▶ Set exercise
Write the next part of the interview transcript below about comforting people who are grieving, starting after its last sentence.

Speaker 2:There's a lot of things we probably should avoid saying. Anything that starts with the words at least, like at least he didn't suffer, or at least his sufferings over, or at least you had many good years together. You know, at least you're young, you can remarry. Anything that starts out with at least yeah. Just don't finish that sentence, you know. Just stop basically saying well, here's the very least shred that you have to hang on to. What they need is something more positive and substantial than well, at least there's this. Other things I think should be avoided include he's in a better place For the person who's grieving. The best place for their lost loved one is right here, alive with them, right beside them, not some other place where it's wonderful and they're having a grand time. Even if your theological beliefs support that idea that they're in a better place, it's fine to hold that belief, but when you're providing support for somebody who's grieving, it isn't helpful to say that they're in a better place.
Speaker 2:The person- wants them right here beside them. That's the better place. But what else? The things that move them away from their grief, things like stay busy, think about something else. Another one that people say a lot. I've probably said it is I know just how you feel, you don't. Let's just say that out loud, because it makes them feel lonely, because they know you don't know how they feel. It makes them feel unseen.
Speaker 1:And even if it's a situation if you go up to somebody who just lost their brother, let's say, even if you've had a brother who died, also saying I know what you're going through, you don't, because your situation was very different from what theirs is, even though they both revolve around the loss of a brother, yeah, it does not mean that you know what that person's going through right.
Speaker 2:everybody grieves in a unique way. The nature of the relationship determines what that grief process is going to look like. There's no two alike in the universe. Yeah, so you really don't know how they feel? No, so it's okay. How are you feeling? You know and ask about their feelings, but don't project yours onto them.
Speaker 2:People are really well-intentioned, they are. I believe that you know when they say these things and it stings. You know the griever is like oh why did you say that? I don't think there are very many people really who are intending to do harm by saying those things. We need some education around that and a little more insight into what's it like for this grieving person Before we say things that are scripted from something you've heard before. We're driven a lot by that discomfort. To provide support for somebody who's grieving, you really do have to learn how to tolerate some discomfort. You know you have to be able to sit with somebody who's in pain and not try to take that pain away. It's not your job to take their pain away. Your job is to acknowledge it, to say you see their suffering and you're going to stay right beside them while they move through this suffering. It's not your job, to take the pain away.
Speaker 1:No, it's not, and I do agree with you that what we need, what society needs more than anything, is education on this topic. Yes, it's not ever coming from a place of ill intention. It's not coming from any kind of a bad place. It's just coming from a place of kind of what your book is titled, not knowing what to say. Yes, and so they say something that really is meaningless and not helpful.
Speaker 2:Education is the key. It's one of the titles I like to apply to myself. I'm a grief counselor and a grief educator. It is about education, and you can't fault people for not knowing something before they know it, but I have a body of knowledge that I want to share, and so the book exists because this is just really important information for people to have and to do a better job of caring for their friends.

▶ Raw records
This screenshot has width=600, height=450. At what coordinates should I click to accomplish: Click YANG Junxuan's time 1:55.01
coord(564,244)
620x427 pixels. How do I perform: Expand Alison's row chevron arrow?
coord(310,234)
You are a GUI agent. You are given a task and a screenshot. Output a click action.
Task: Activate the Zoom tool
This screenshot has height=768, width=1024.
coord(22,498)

--

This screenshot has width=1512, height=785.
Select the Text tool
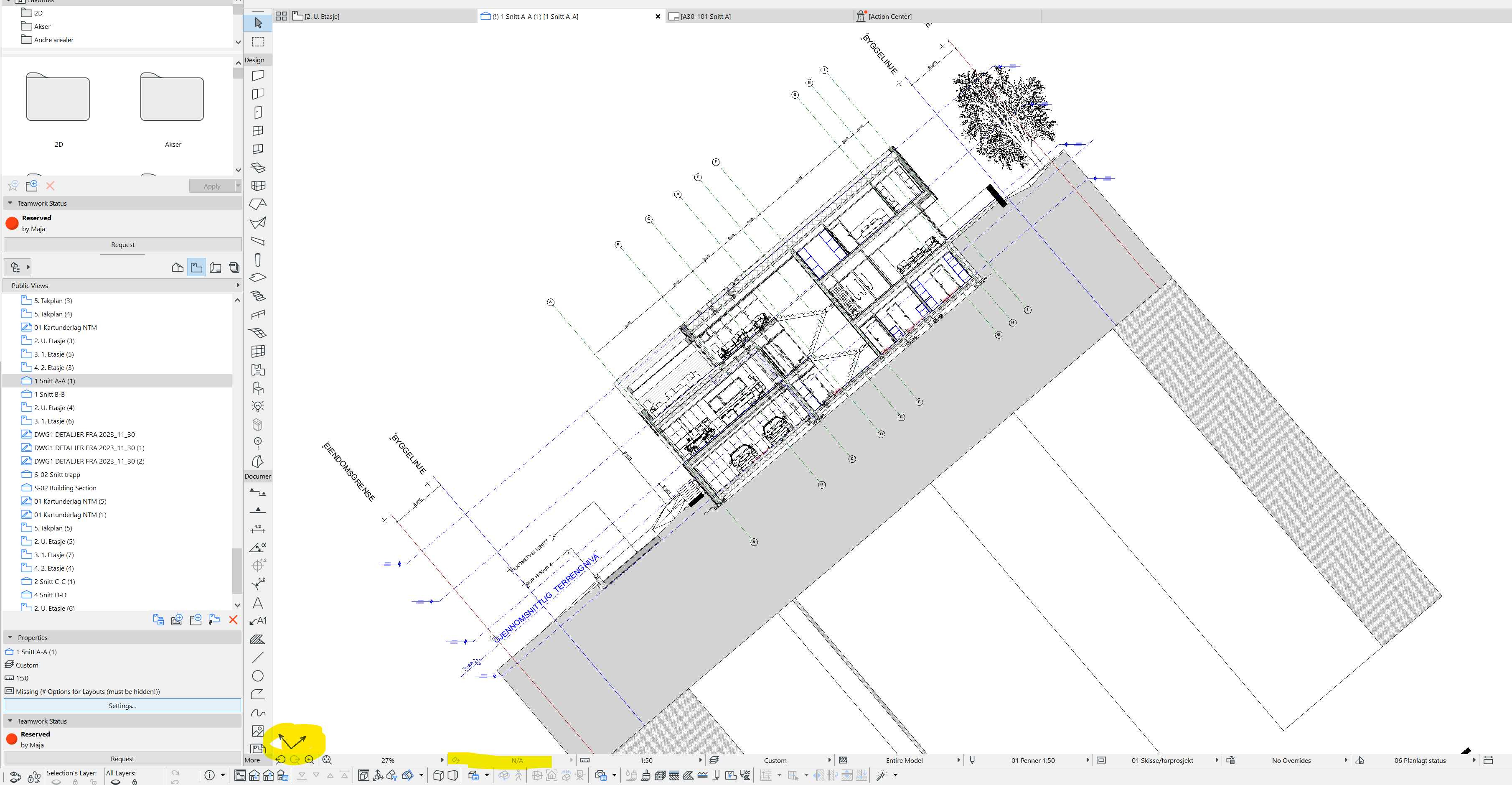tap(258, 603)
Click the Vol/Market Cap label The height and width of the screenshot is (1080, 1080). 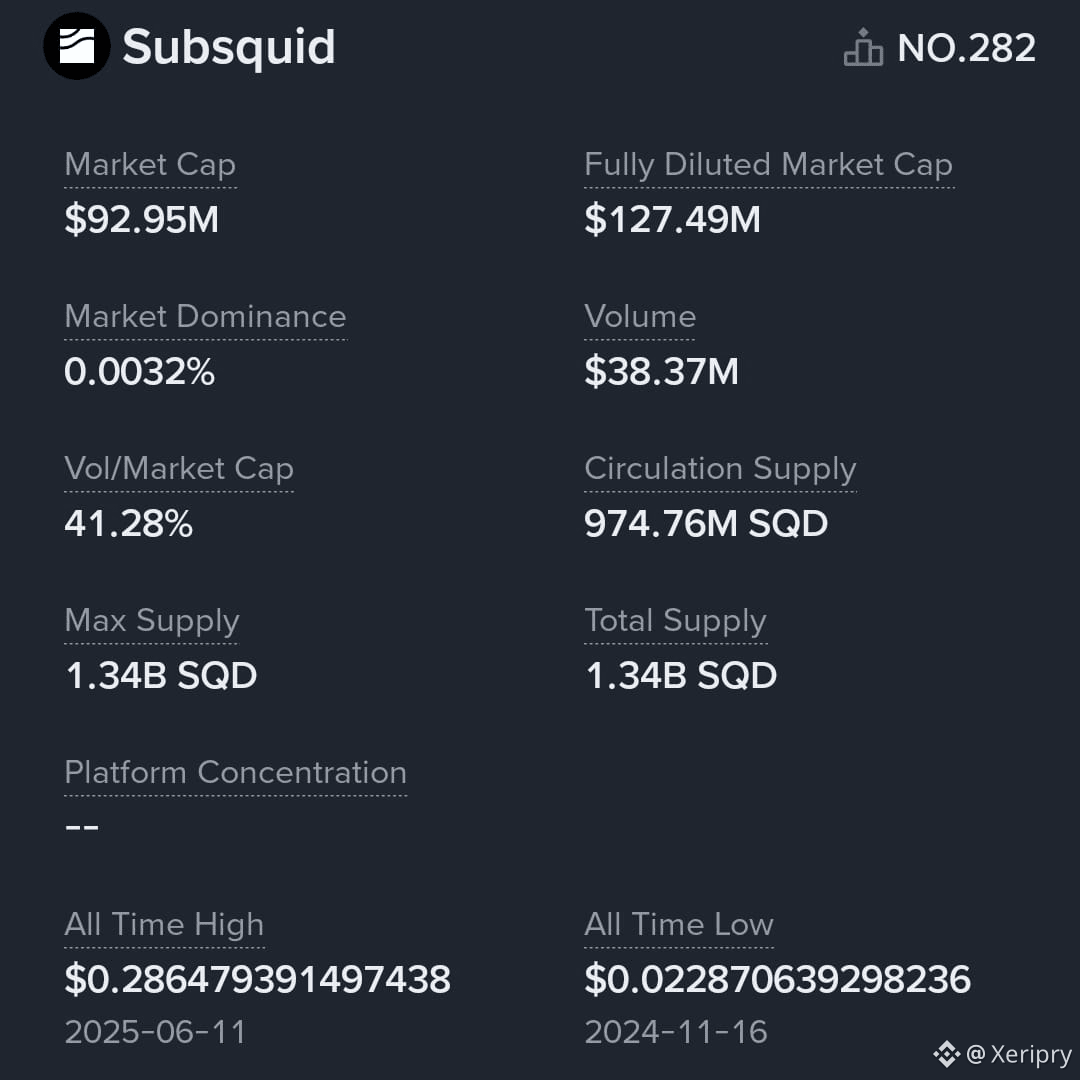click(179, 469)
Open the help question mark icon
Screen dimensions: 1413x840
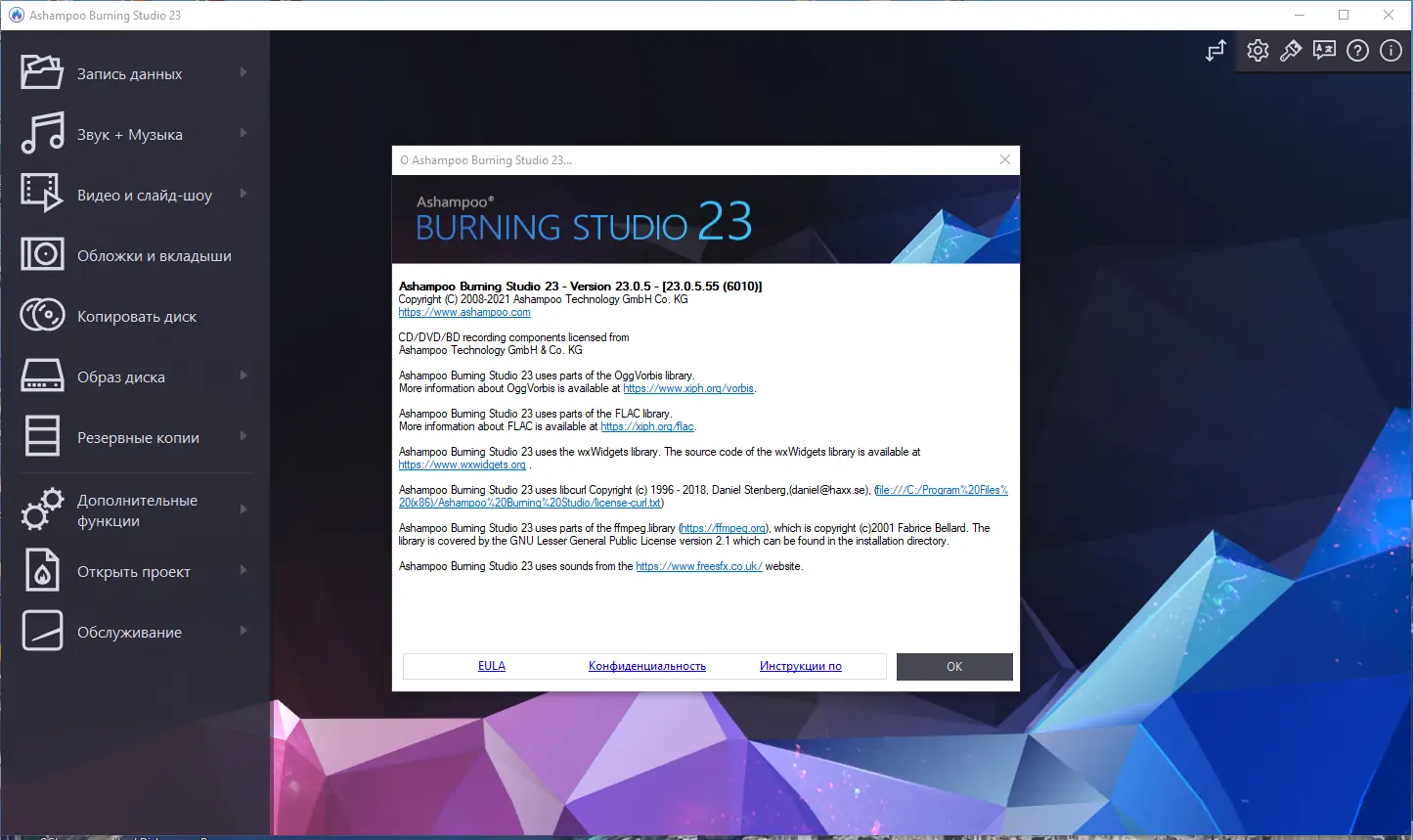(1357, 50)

▶ Task result
Speaker 1:And it's important for everybody to have, because it is something that every single person who is within the sound of my voice and the sound of Mark's voice. We're all going to go through it. Yes, we are At one point or another. Either you have or you're going to. One of the two is true, unless if you are in the unique situation of you've never lost anybody close and you pass before such a time comes. But then if that happens, sure you got a little bit of an escape and you don't have to deal with the hard stuff.
Speaker 1:You maybe get a pass, but there are going to be people who are going to be grieving your loss. So this really is something that we have to educate ourselves and each other on. Everybody needs to be educated on this. There are ways to deal with every situation and I wanted to have this conversation with you today because I really believe after I mean, I believed it from the very first conversation we had, but after reading this book, I believe it even more passionately that everybody needs to read this book. And for everybody listening look, this is not a long book. I mean, I think it's. What is it? It's about 100, 100 and 510 pages. Yeah, it's an easy read.
Speaker 2:It is. It's a very easy read.
Speaker 1:Look, I'm not a person who enjoys sitting down to read books. What was the first question that I asked you when you told me about the book.
Speaker 2:Is there an audio version? Is there an audio book? What's there will be.
Speaker 1:An audio book? Yeah, because I mean I love to listen to books, but I love to do it in the gym or when I'm walking, because I'm generally so busy with other things, especially lately either work or the podcast. My wife and I have plenty of things going on as well. This was such an easy read. I did read it in multiple segments because unfortunately I had to go where I had the time, but altogether maybe about two hours to read a little bit more.
Speaker 1:Two to three hours, yeah, somewhere between two and two and a half hours. It was such an easy read and, honestly, once I got into it even at the points when time came up where I needed to stop to do whatever else I had to do I didn't want to stop. I wanted to keep on going. It was so easy to get into and it was even easier to get back into it when I had to pick up the book later. The name of the book is what to Say when you Don't Know what to Say? Loving a Friend Through Grief.
Speaker 1:Mark Lucero is the author and he's also my guest today and, mark, I can't thank you enough for speaking to me about this, for telling everybody about this book, for being strong enough, for being brave enough yourself to finish this project, to see it through. After three months in you were 75% done and you almost walked away from it, and if you had, we probably wouldn't be having this conversation today and there would not be this really valuable piece of literature out there which is going to help a lot of people. I know it will.
Speaker 1:So, thank you for seeing the project through and for not giving up on yourself, for believing in yourself enough to see this through.
Speaker 2:Yeah, thank you, nick. I've really been looking forward to this conversation with you Me too. A real pleasure, and I agree this information, I want everyone to have this information. It will help us do a better job of taking care of our friends and loved ones who are grieving.
Speaker 1:Yeah, and there is some good advice in here that can be applied to other things besides grief. This book is really good life advice. You really need to read it Again. The title is what to Say when you Don't Know what to Say Loving a Friend Through Grief. It is on Amazon. The direct link for buying this on Amazon will be included in the show notes. If you're really impatient and you can't wait for the show notes, then just go onto Amazon and search what to say when you don't know what to say. It will come up right away.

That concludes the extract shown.